| 課題 |
(1) 遠隔地の旅人についての本文を読んで、次の問いに答えてください。
(a) ほとんどの一般の人々は、生まれ育った場所からどのくらい以上は旅をせずに一生を終えると書かれていますか。
(b) 君の故郷の噂を聞いたことがある人でも、知っているのはおそらく何だと書かれていますか。
(c) 君がやって来たのは、どこのこの地域だと書かれていますか。
(2) 遠隔地の旅人についての本文から、カタカナの名前を含む地名をすべて挙げてください。
(3) 遠隔地の旅人についての本文の続きを、最後の文の後から書いてください。

| 本文の抜粋 |
━━━
背景:遠隔地の旅人

Far Traveler
冒険心に富んだ貿易商人や海賊たちを除けば、ほとんどの一般の人々と、サザリン市、ジャクリー湾の沿岸地方、そしてアメディオ・ジャングルにおいて遭遇するであろう他の多くの人々には1つの共通点がある:彼らは生まれ育った場所から数マイル以上旅することなく生涯終えるということだ。
君はそうした民の1人ではない。
君は遥かな遠隔地からやって来た。そこはあまりに遠いため、“南方”に住む一般のほとんどの人々はそうした場所が存在することに気付いてもおらず、たとえ君が出会った一部の人々が君の故郷の噂を聞いたことがあったとしても、彼らが知っているのはその名前と2、3のひどいでたらめな噂話程度という可能性の方が高い。君は独自の何らかの理由によってフラネスのこの地域にまでやって来たのであり、その理由を人に伝えるかもしれないし、伝えないかもしれない。
━━━
| データの中身 |
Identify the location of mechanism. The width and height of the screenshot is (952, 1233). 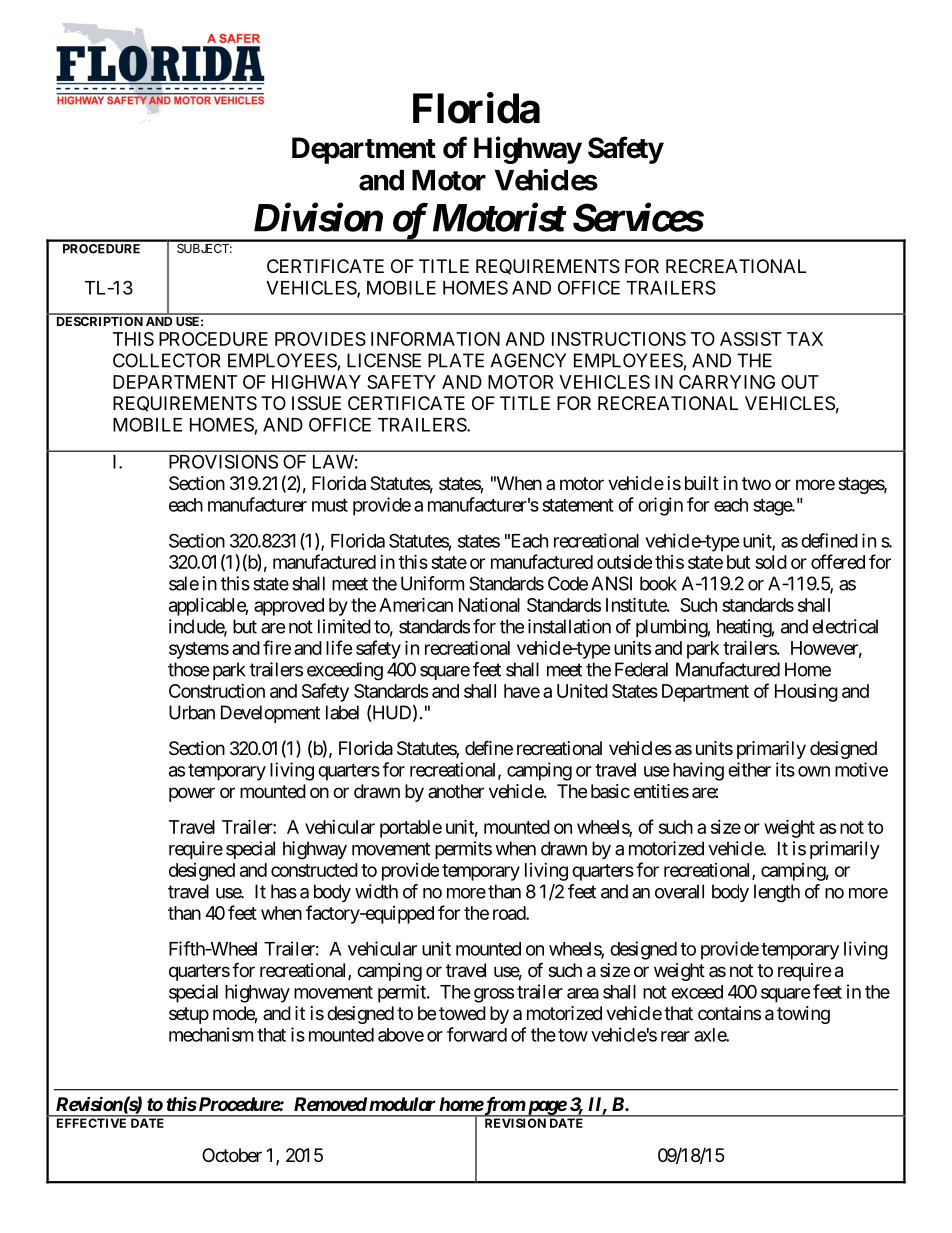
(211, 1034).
━━━
| 課題ごとの答え |
(1)
(a) 数マイル以上
(b) その名前と、2、3のひどいでたらめな噂話程度
(c) フラネス

(2) サザリン市、ジャクリー湾、アメディオ・ジャングル、フラネス

(3)
確かに君はこの土地の流儀の一部が奇妙で戸惑うものであることに気付いたが、同時に君はその人々が与えてくれたもののいくつかは、これまで君が見たこともないような新しい驚きを与えてくれた。同じ理由で、良きにつけ悪しきにつけ、君は君が行く先々のほとんどすべての地で周囲の人々にとって興味を抱かせる人物である。

技能の習熟:〈看破〉、〈知覚〉
道具の習熟:君が選んだ楽器かゲーム道具1つ、おそらくは君の故郷の土着の もの
言語:君が選んだもの1つ
装備:旅人の服1着、君が習熟している楽器かゲーム道具から任意の1つ、君がフラネスで滞在している場所を描いた故郷から持ってきた出来の悪い地図、10gpの価値がある故郷の工芸様式の小さな宝飾品1つ、5gp入りのポーチ

なぜここにいるのか?

Why Are You Here?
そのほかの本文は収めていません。